Of pats on the back and causes for concern

by Antonis D. Papagiannidis

The pat on the back Greece got from Standard&Poor’s (credit rating upgrade to BB+, with stable prospects, one notch away from investment grade) just one month after a similar move from DBRS, is reason for some rejoicing on part of Greek officialdom.

The rating agency made its move – which was less than expected in Athens – notwithstanding the effects of  the Ukraine crisis, climbing energy prices and inflationary pressures on the Greek economy; although cutting GDP forecasts to some 3.4% for the whole of 2023 (with an average of 3% for the 2023-25 period), S&P were kind enough to mention as rationale for their positive assessment “the effectiveness of economic policy”, along ECB support and the existence of cash reserves as well as the favourable profile of Greek public debt.

It is still too early to say whether this S&P upgrade – Fitch’s verdict is for July, Moody’s for September, the next S&P pronouncement is for October – along with Greece exiting the EU Enchanced Surveillance routine on August 2022 will be enough for investment grade to be achieved within 2023, as the Greek government ardently wishes.

The remaining structural imbalances of the Greek economy – the latest signal being the abrupt deepening of the trade deficit by more than 130% just as the economy picked up once out of the pandemic recession – the fact that energy shortages may be ahead due to the potential cut-off of Russian natural natural gas supply (either because the EU sanctions extend to that area or because Moscow responds to sanctions) are cause for longer-term concern.

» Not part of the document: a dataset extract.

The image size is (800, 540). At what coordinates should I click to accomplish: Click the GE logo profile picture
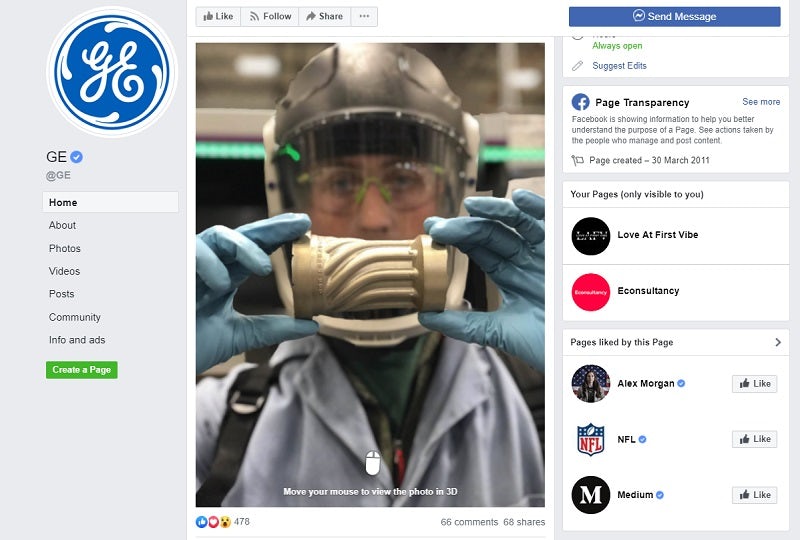tap(111, 71)
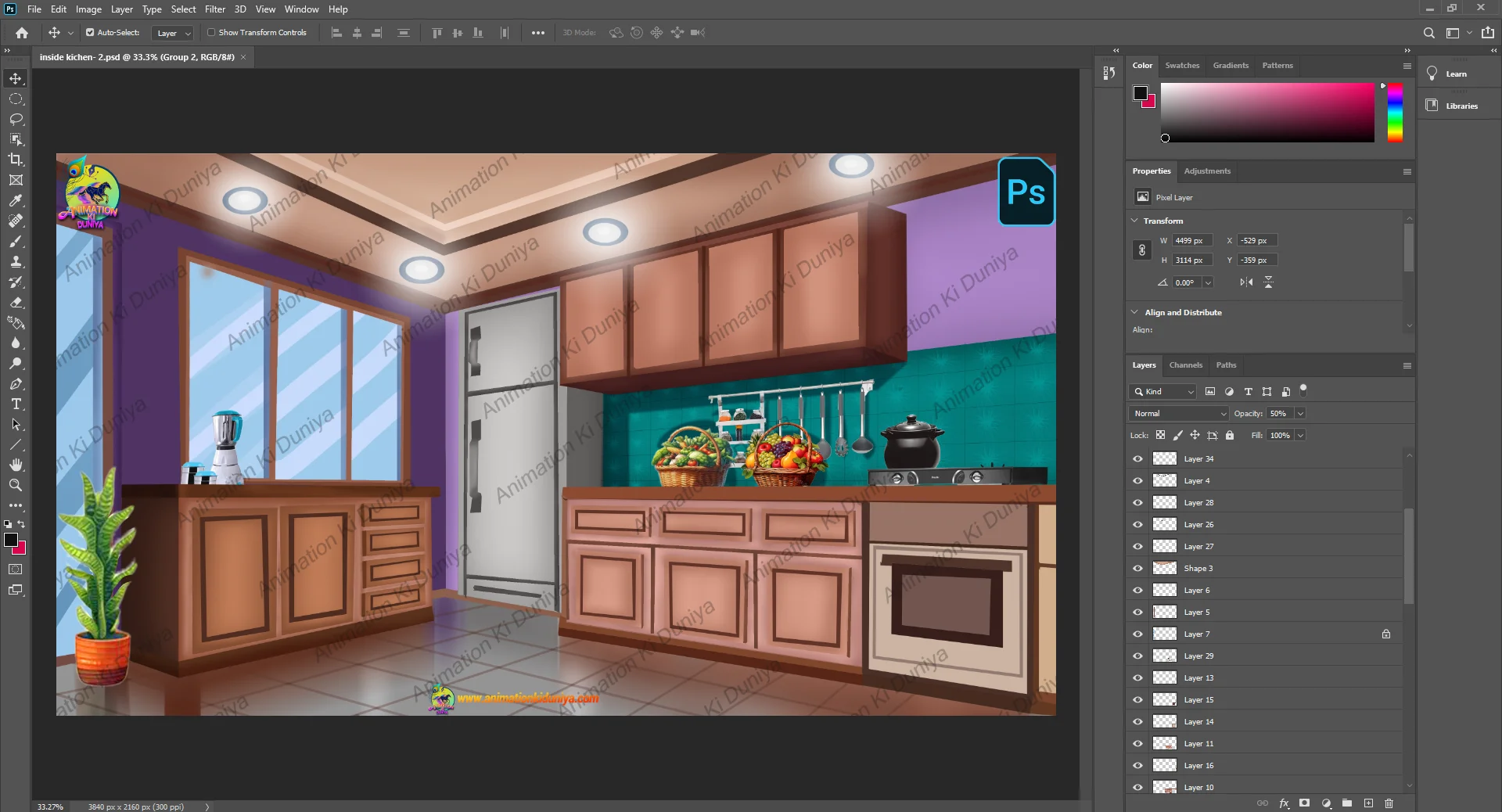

Moreover, the fact that Greece “will have to live with more expensive energy” as the shift to clean energy will now occur along with the mid-term leap of natural gas and oil prices adds to uncertainties ahead.

Athens dearly hopes that measures to counteract the energy shock (both supply- and cost-based) will be taken at EU level; still, the signals from Brussels are not so much for an anticipated EU joint Fund that would alleviate the energy burden for businesses and (even) for households, but rather for the promotion of energy-saving and -development investment. Thus, the Greek government would have to assume the cost of whatever direct support measures will be deemed necessary with own funding.

Not exactly a comfortable situation for an economy with a public debt of 200+% of GDP, facing 3% yields of its 10year sovereigns.